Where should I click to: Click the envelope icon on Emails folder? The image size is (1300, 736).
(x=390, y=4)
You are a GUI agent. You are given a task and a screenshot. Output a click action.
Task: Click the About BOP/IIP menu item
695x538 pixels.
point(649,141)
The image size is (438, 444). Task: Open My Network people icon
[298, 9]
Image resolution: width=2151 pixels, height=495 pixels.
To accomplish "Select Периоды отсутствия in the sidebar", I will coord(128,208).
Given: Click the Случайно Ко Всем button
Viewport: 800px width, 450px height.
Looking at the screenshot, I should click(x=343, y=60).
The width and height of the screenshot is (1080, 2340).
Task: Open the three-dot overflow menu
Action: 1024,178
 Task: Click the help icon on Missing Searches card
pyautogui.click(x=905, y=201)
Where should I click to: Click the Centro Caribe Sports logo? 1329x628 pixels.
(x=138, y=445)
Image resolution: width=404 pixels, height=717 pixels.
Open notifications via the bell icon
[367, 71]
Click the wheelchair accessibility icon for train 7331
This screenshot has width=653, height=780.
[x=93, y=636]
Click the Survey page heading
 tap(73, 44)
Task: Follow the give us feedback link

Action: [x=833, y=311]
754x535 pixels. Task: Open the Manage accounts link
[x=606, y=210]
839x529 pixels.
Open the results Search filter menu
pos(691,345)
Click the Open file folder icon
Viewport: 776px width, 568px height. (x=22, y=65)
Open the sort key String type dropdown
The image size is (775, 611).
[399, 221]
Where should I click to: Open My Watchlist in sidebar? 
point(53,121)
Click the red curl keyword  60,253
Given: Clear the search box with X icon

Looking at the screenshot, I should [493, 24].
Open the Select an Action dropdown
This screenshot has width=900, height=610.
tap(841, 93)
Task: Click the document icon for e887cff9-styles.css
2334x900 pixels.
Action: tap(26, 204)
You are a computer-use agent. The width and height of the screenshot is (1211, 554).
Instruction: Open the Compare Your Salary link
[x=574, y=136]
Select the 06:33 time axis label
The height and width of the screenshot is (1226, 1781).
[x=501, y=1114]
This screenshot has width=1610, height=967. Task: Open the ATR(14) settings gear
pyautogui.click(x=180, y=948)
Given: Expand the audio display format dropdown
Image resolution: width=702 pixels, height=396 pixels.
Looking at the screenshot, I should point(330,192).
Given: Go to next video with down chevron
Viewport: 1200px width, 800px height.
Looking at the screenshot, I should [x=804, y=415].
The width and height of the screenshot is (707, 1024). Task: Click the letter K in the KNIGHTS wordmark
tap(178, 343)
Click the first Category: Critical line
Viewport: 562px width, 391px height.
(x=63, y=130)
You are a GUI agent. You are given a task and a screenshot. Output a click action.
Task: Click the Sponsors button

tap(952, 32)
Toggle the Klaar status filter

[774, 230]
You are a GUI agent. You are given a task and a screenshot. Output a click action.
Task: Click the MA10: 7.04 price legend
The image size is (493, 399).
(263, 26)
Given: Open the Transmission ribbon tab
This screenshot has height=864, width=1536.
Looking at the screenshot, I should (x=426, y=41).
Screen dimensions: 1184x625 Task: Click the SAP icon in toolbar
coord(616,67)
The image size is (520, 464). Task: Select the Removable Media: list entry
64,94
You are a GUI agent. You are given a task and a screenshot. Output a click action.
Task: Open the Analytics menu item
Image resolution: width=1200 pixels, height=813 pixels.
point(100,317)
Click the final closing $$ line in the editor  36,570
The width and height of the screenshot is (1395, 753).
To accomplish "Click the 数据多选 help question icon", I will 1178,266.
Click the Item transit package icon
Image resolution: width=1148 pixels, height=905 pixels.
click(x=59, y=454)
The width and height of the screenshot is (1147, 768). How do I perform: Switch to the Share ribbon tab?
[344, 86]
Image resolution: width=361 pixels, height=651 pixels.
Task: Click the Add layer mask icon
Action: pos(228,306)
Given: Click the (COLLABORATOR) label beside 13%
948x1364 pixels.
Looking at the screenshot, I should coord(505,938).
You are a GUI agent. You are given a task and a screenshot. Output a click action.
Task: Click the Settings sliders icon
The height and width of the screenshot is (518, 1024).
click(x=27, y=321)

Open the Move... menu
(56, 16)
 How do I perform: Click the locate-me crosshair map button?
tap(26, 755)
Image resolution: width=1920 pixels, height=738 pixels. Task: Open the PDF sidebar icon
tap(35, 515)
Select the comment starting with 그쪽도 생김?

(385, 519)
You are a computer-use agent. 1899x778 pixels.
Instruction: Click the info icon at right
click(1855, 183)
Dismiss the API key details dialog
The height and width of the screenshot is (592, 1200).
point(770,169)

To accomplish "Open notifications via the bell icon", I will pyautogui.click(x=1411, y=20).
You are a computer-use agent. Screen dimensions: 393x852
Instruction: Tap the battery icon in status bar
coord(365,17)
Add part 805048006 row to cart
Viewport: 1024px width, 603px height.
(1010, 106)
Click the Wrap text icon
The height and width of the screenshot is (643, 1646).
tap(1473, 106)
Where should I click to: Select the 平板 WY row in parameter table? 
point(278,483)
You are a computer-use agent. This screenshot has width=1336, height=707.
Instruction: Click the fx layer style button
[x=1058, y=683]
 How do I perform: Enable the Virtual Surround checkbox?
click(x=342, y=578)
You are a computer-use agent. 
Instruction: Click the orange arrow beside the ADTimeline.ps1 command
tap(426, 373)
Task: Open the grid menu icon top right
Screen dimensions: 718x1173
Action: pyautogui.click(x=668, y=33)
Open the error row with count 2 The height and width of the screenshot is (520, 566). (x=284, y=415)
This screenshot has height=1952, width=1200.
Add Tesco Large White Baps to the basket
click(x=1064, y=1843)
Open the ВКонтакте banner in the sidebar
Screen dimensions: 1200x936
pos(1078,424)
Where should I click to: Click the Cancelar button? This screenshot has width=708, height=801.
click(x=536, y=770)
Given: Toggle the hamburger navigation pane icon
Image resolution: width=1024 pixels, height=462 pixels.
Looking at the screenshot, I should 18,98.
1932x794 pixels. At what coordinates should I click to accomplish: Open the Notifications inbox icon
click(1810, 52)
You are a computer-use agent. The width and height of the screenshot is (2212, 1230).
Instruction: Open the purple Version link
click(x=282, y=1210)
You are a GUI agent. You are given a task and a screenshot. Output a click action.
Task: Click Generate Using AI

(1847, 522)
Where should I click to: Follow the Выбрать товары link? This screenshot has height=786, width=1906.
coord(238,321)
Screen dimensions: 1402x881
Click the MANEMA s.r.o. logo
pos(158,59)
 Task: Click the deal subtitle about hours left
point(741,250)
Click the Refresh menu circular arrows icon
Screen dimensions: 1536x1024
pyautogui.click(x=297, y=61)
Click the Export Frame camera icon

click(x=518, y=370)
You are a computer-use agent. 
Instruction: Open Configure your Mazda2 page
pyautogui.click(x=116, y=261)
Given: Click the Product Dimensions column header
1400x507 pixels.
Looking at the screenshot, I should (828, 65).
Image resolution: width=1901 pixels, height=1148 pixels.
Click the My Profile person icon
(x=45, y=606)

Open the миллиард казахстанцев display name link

> **Problem**
Please show, exactly as written, every line above that contains the word "display".

> **Task result**
Given: Expand the audio display format dropdown
Open the миллиард казахстанцев display name link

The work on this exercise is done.